Collected data entries:
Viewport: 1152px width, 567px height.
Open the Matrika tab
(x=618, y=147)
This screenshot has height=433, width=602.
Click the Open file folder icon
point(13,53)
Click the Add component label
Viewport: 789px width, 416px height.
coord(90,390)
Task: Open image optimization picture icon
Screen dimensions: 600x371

**Task to carry out:** Repeat word for word from the line holding "Click the Add component label" down to the last line above, including both.

**Reply to the exercise:**
Click the Add component label
Viewport: 789px width, 416px height.
coord(90,390)
Task: Open image optimization picture icon
Screen dimensions: 600x371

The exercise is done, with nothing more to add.